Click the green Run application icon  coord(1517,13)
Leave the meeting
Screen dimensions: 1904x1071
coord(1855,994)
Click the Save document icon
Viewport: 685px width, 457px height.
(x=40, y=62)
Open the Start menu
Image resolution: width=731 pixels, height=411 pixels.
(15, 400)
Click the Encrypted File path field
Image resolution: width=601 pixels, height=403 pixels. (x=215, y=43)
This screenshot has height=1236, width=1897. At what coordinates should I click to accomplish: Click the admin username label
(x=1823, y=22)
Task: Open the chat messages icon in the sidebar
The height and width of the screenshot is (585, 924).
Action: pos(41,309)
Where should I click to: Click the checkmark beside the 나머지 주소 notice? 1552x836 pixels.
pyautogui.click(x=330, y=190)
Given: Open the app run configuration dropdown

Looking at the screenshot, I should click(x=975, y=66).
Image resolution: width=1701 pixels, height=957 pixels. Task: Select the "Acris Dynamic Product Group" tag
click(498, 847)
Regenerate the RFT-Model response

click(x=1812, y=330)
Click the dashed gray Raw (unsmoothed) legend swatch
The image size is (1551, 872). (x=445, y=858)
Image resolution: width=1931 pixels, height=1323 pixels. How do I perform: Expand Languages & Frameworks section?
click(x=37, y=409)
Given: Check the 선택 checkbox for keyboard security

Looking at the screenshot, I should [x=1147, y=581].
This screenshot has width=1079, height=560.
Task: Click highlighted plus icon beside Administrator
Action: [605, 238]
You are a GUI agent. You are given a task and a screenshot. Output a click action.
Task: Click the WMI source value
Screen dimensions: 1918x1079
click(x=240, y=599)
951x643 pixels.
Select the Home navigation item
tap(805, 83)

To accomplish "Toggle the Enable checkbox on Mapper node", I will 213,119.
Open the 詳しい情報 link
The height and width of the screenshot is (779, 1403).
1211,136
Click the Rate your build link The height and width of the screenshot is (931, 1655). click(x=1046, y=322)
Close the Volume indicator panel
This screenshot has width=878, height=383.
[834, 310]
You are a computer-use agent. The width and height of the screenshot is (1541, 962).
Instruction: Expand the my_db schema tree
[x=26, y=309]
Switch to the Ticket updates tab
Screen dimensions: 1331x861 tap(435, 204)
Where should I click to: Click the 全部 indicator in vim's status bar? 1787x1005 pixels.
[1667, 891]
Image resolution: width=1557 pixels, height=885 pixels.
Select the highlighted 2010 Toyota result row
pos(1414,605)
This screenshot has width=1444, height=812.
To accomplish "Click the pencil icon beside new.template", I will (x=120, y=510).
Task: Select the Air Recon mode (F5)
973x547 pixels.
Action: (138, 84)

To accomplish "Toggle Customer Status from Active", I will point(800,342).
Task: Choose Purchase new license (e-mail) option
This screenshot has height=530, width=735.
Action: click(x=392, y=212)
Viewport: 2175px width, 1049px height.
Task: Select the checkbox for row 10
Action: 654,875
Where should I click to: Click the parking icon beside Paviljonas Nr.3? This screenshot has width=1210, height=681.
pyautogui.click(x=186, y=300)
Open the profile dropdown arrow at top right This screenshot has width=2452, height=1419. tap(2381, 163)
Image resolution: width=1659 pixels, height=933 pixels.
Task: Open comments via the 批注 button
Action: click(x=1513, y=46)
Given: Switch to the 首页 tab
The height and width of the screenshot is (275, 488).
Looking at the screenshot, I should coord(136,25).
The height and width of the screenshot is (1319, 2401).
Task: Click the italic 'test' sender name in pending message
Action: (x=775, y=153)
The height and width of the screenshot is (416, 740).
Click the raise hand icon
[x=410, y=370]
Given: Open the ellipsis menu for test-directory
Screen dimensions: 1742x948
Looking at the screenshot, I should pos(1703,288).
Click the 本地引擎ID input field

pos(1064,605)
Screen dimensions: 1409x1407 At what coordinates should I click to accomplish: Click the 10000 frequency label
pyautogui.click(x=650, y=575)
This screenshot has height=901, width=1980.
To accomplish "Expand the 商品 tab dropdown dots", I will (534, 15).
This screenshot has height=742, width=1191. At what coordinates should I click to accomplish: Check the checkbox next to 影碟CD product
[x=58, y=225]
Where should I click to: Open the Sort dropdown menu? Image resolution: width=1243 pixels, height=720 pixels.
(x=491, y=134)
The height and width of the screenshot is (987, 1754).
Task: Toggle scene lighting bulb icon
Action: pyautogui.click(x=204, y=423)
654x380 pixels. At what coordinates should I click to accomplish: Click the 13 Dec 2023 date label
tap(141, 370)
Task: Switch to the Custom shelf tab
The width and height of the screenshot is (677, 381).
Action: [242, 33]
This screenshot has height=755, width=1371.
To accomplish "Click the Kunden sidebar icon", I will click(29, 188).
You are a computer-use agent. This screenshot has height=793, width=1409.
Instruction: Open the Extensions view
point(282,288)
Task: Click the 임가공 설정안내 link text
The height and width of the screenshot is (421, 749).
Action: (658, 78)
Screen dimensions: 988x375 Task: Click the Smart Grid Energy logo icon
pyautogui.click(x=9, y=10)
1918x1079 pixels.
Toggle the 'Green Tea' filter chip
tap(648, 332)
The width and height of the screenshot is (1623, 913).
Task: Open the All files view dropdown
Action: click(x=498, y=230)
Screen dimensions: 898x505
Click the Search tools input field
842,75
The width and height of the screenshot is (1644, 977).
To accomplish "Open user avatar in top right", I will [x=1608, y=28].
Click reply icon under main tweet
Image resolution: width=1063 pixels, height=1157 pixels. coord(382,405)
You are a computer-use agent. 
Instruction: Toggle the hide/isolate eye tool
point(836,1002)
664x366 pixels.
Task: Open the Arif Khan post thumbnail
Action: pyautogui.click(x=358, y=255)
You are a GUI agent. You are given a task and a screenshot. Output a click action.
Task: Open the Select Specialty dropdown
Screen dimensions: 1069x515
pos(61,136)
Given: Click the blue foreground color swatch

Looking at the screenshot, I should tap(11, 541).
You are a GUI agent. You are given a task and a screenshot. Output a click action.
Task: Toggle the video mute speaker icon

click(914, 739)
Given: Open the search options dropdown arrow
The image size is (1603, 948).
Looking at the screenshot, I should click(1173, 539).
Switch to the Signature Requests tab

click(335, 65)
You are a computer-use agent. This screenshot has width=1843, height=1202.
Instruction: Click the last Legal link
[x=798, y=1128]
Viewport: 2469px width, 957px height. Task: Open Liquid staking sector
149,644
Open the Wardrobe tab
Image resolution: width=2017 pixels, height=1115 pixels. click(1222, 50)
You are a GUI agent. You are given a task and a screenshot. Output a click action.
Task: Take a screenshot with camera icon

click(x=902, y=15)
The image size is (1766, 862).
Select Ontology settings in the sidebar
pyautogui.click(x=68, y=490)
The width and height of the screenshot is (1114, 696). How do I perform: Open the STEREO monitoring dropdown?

→ **Exercise aim**: Copy the full listing word for word.

→ **Worked solution**:
Click the green Run application icon  coord(1517,13)
Leave the meeting
Screen dimensions: 1904x1071
coord(1855,994)
Click the Save document icon
Viewport: 685px width, 457px height.
(x=40, y=62)
Open the Start menu
Image resolution: width=731 pixels, height=411 pixels.
(15, 400)
Click the Encrypted File path field
Image resolution: width=601 pixels, height=403 pixels. (x=215, y=43)
This screenshot has height=1236, width=1897. At what coordinates should I click to accomplish: Click the admin username label
(x=1823, y=22)
Task: Open the chat messages icon in the sidebar
The height and width of the screenshot is (585, 924).
Action: pos(41,309)
Where should I click to: Click the checkmark beside the 나머지 주소 notice? 1552x836 pixels.
pyautogui.click(x=330, y=190)
Given: Open the app run configuration dropdown

Looking at the screenshot, I should click(x=975, y=66).
Image resolution: width=1701 pixels, height=957 pixels. Task: Select the "Acris Dynamic Product Group" tag
click(498, 847)
Regenerate the RFT-Model response

click(x=1812, y=330)
Click the dashed gray Raw (unsmoothed) legend swatch
The image size is (1551, 872). (x=445, y=858)
Image resolution: width=1931 pixels, height=1323 pixels. How do I perform: Expand Languages & Frameworks section?
click(x=37, y=409)
Given: Check the 선택 checkbox for keyboard security

Looking at the screenshot, I should [x=1147, y=581].
This screenshot has width=1079, height=560.
Task: Click highlighted plus icon beside Administrator
Action: [605, 238]
You are a GUI agent. You are given a task and a screenshot. Output a click action.
Task: Click the WMI source value
Screen dimensions: 1918x1079
click(x=240, y=599)
951x643 pixels.
Select the Home navigation item
tap(805, 83)

To accomplish "Toggle the Enable checkbox on Mapper node", I will 213,119.
Open the 詳しい情報 link
The height and width of the screenshot is (779, 1403).
1211,136
Click the Rate your build link The height and width of the screenshot is (931, 1655). click(x=1046, y=322)
Close the Volume indicator panel
This screenshot has width=878, height=383.
[834, 310]
You are a computer-use agent. The width and height of the screenshot is (1541, 962).
Instruction: Expand the my_db schema tree
[x=26, y=309]
Switch to the Ticket updates tab
Screen dimensions: 1331x861 tap(435, 204)
Where should I click to: Click the 全部 indicator in vim's status bar? 1787x1005 pixels.
[1667, 891]
Image resolution: width=1557 pixels, height=885 pixels.
Select the highlighted 2010 Toyota result row
pos(1414,605)
This screenshot has width=1444, height=812.
To accomplish "Click the pencil icon beside new.template", I will (x=120, y=510).
Task: Select the Air Recon mode (F5)
973x547 pixels.
Action: (138, 84)

To accomplish "Toggle Customer Status from Active", I will point(800,342).
Task: Choose Purchase new license (e-mail) option
This screenshot has height=530, width=735.
Action: click(x=392, y=212)
Viewport: 2175px width, 1049px height.
Task: Select the checkbox for row 10
Action: 654,875
Where should I click to: Click the parking icon beside Paviljonas Nr.3? This screenshot has width=1210, height=681.
pyautogui.click(x=186, y=300)
Open the profile dropdown arrow at top right This screenshot has width=2452, height=1419. tap(2381, 163)
Image resolution: width=1659 pixels, height=933 pixels.
Task: Open comments via the 批注 button
Action: click(x=1513, y=46)
Given: Switch to the 首页 tab
The height and width of the screenshot is (275, 488).
Looking at the screenshot, I should coord(136,25).
The height and width of the screenshot is (1319, 2401).
Task: Click the italic 'test' sender name in pending message
Action: (x=775, y=153)
The height and width of the screenshot is (416, 740).
Click the raise hand icon
[x=410, y=370]
Given: Open the ellipsis menu for test-directory
Screen dimensions: 1742x948
Looking at the screenshot, I should pos(1703,288).
Click the 本地引擎ID input field

pos(1064,605)
Screen dimensions: 1409x1407 At what coordinates should I click to accomplish: Click the 10000 frequency label
pyautogui.click(x=650, y=575)
This screenshot has height=901, width=1980.
To accomplish "Expand the 商品 tab dropdown dots", I will (534, 15).
This screenshot has height=742, width=1191. At what coordinates should I click to accomplish: Check the checkbox next to 影碟CD product
[x=58, y=225]
Where should I click to: Open the Sort dropdown menu? Image resolution: width=1243 pixels, height=720 pixels.
(x=491, y=134)
The height and width of the screenshot is (987, 1754).
Task: Toggle scene lighting bulb icon
Action: pyautogui.click(x=204, y=423)
654x380 pixels. At what coordinates should I click to accomplish: Click the 13 Dec 2023 date label
tap(141, 370)
Task: Switch to the Custom shelf tab
The width and height of the screenshot is (677, 381).
Action: [242, 33]
This screenshot has height=755, width=1371.
To accomplish "Click the Kunden sidebar icon", I will click(29, 188).
You are a computer-use agent. This screenshot has height=793, width=1409.
Instruction: Open the Extensions view
point(282,288)
Task: Click the 임가공 설정안내 link text
The height and width of the screenshot is (421, 749).
Action: (658, 78)
Screen dimensions: 988x375 Task: Click the Smart Grid Energy logo icon
pyautogui.click(x=9, y=10)
1918x1079 pixels.
Toggle the 'Green Tea' filter chip
tap(648, 332)
The width and height of the screenshot is (1623, 913).
Task: Open the All files view dropdown
Action: click(x=498, y=230)
Screen dimensions: 898x505
Click the Search tools input field
842,75
The width and height of the screenshot is (1644, 977).
To accomplish "Open user avatar in top right", I will [x=1608, y=28].
Click reply icon under main tweet
Image resolution: width=1063 pixels, height=1157 pixels. coord(382,405)
You are a computer-use agent. 
Instruction: Toggle the hide/isolate eye tool
point(836,1002)
664x366 pixels.
Task: Open the Arif Khan post thumbnail
Action: pyautogui.click(x=358, y=255)
You are a GUI agent. You are given a task and a screenshot. Output a click action.
Task: Open the Select Specialty dropdown
Screen dimensions: 1069x515
pos(61,136)
Given: Click the blue foreground color swatch

Looking at the screenshot, I should tap(11, 541).
You are a GUI agent. You are given a task and a screenshot. Output a click action.
Task: Toggle the video mute speaker icon

click(914, 739)
Given: Open the search options dropdown arrow
The image size is (1603, 948).
Looking at the screenshot, I should click(1173, 539).
Switch to the Signature Requests tab

click(335, 65)
You are a computer-use agent. This screenshot has width=1843, height=1202.
Instruction: Click the last Legal link
[x=798, y=1128]
Viewport: 2469px width, 957px height. Task: Open Liquid staking sector
149,644
Open the Wardrobe tab
Image resolution: width=2017 pixels, height=1115 pixels. click(1222, 50)
You are a GUI agent. You are given a task and a screenshot. Output a click action.
Task: Take a screenshot with camera icon

click(x=902, y=15)
The image size is (1766, 862).
Select Ontology settings in the sidebar
pyautogui.click(x=68, y=490)
The width and height of the screenshot is (1114, 696). How do I perform: Open the STEREO monitoring dropdown?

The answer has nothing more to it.